Agricultural Research Service

Research Project: USING REMOTE SENSING & MODELING FOR EVALUATING HYDROLOGIC FLUXES, STATES, & CONSTITUENT TRANSPORT PROCESSES WITHIN AGRICULTURAL LANDSCAPES Title: Dew Frequency, Duration, Amount, and Distribution in Corn and Soybean During SMEX05

Authors
item Kabela, E - DEPT. OF ENERGY
item Hornbuckle, B - IOWA STATE UNIVERSITY
item Cosh, Michael
item Anderson, Martha
item Gleason, M - IOWA STATE UNIVERSITY

Submitted to: American Geophysical Union
Publication Type: Abstract Only
Publication Acceptance Date: December 11, 2008
Publication Date: December 15, 2008
Citation: Kabela, E., Hornbuckle, B.K., Cosh, M.H., Anderson, M.C., Gleason, M.L. 2008. Dew frequency, duration, amount, and distribution in corn and soybean during SMEX05 [abstract]. American Geophysical Union. 89(53).

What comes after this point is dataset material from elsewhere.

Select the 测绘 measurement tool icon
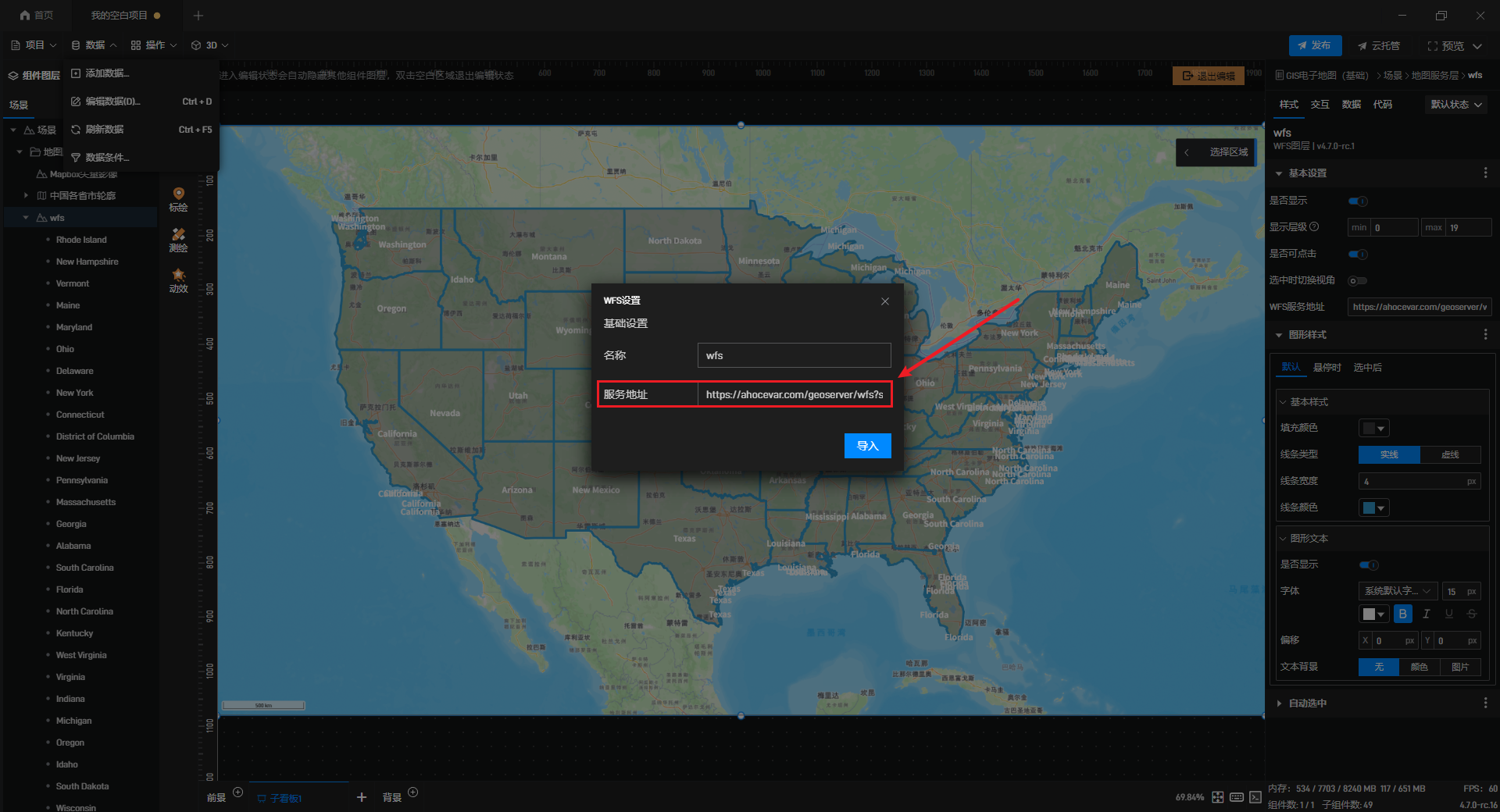 click(x=178, y=239)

Technical Abstract: Dew affects the brightness temperature of vegetation and backscatter from vegetation at microwave wavelengths. Must this effect must be taken into account in order to avoid corrupting remotely-sensed observations of important ecosystem variables such as soil moisture? As a first step towards answering this question, we report the frequency and duration of dew events, the total amount of dew in the canopy, and the distribution of dew within the canopy for two different types of crop canopy, corn and soybean, during SMEX05, a twenty-one day field experiment conducted during June and July, 2005, in Iowa, USA. We observed dew to be present more than 50% of the time in both corn and soybean at common satellite overpass times of 1:30 and 6:00 CST. Dew was most likely to be present between 12:00 and 6:30 CST, and as late as 9:00 CST. Two different methods to scale the liquid water measured on single leaves to the entire vegetation canopy produced similar results, and we observed dew amounts that were comparable, and in some cases higher, than those that have been shown to affect the microwave brightness temperature and backscatter. The distribution of dew within the canopy among the top and bottom of a leaf and (for corn) the leaf collar may influence its effect on remotely-sensed measurements. We found that this distribution is different for light, moderate, and heavy dew events. A modeling approach will be necessary to estimate dew at larger spatial scales associated with satellite remote sensing. The Atmosphere-Land Exchange (ALEX) model, a land surface process model that accounts for both dewfall and distillation, produced estimates of dew amount and duration that were in agreement with manual observations and observations made with leaf wetness sensors.